How to Make Low Sugar, High Protein Granola Bars

Making low-sugar, high-protein granola bars is an excellent way to satisfy your sweet cravings while prioritizing your health. These bars are easy to make and can be customized to your taste preferences. Here's a simple recipe to get you started:

Ingredients:

* 1 cup old-fashioned oats

* 1/2 cup unsweetened shredded coconut

* 1/2 cup chopped walnuts or pecans

* 1/4 cup ground flaxseed

* 1/4 cup protein powder (your preferred type, whey or plant-based)

* 1/4 cup honey or maple syrup

* 1/4 cup peanut butter or almond butter

* 1 teaspoon vanilla extract

* Pinch of salt

Instructions:

1. Preheat your oven to 350°F (175°C).

2. In a large bowl, combine the oats, shredded coconut, walnuts, flaxseed, and protein powder.

3. In a separate bowl, whisk together the honey or maple syrup, peanut or almond butter, vanilla extract, and salt.

4. Pour the wet ingredients into the dry ingredients and mix thoroughly until they are well combined.

5. Spread the granola mixture evenly on a baking sheet lined with parchment paper.

6. Bake for approximately 15-20 minutes, or until the edges begin to brown.

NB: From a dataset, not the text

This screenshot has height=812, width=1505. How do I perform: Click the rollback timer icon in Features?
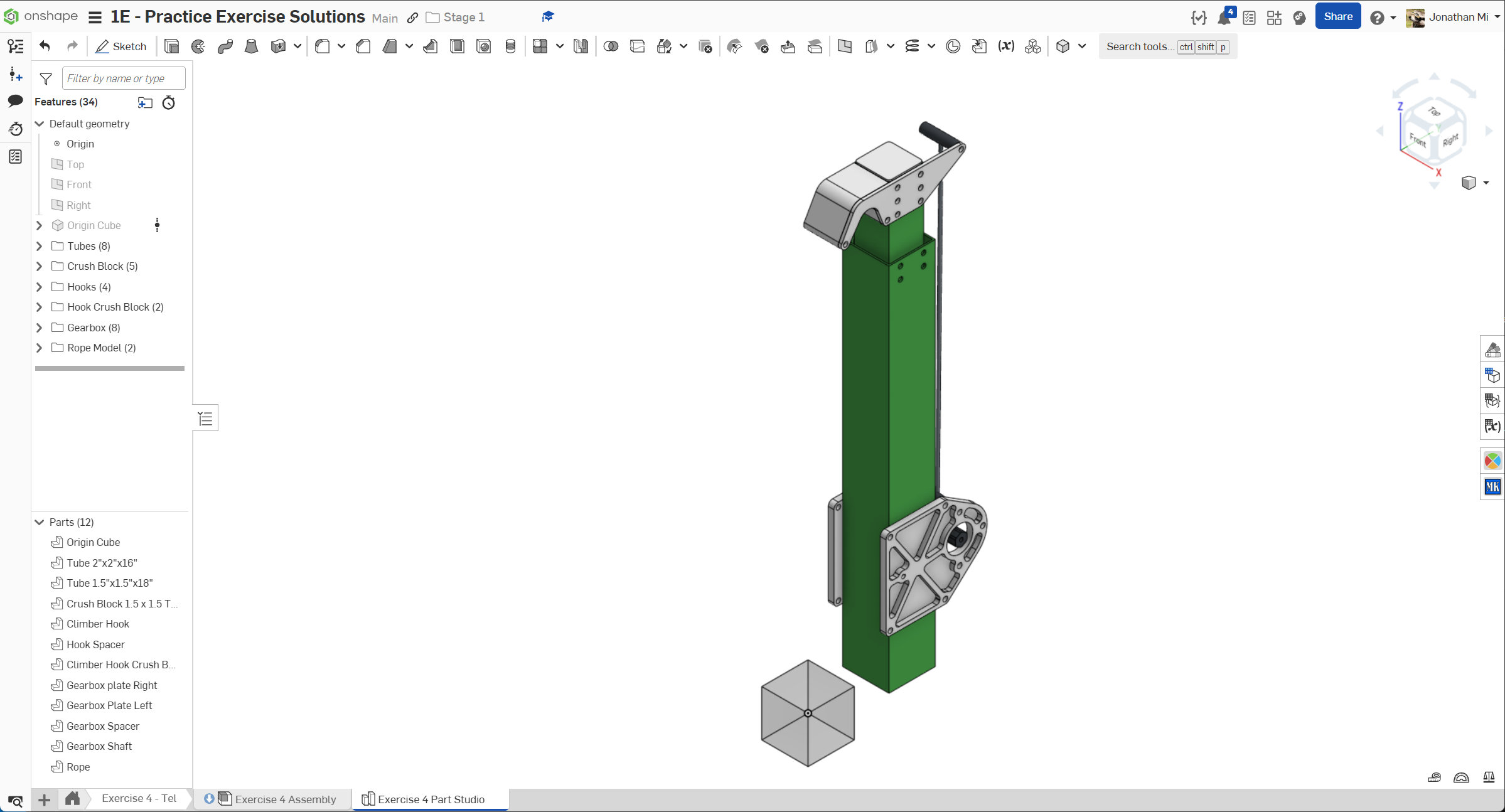[169, 103]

7. Remove the baking sheet from the oven and allow the granola bars to cool completely.

8. Once cooled, cut the granola mixture into bars using a sharp knife.

Your delicious, low-sugar, high-protein granola bars are ready to enjoy! Store them in an airtight container at room temperature or in the refrigerator for a longer shelf life.

You can also customize your granola bars by adding dried fruits, seeds, spices, or chocolate chips - whatever your taste buds desire. Experiment with different ingredients until you create your perfect granola bars.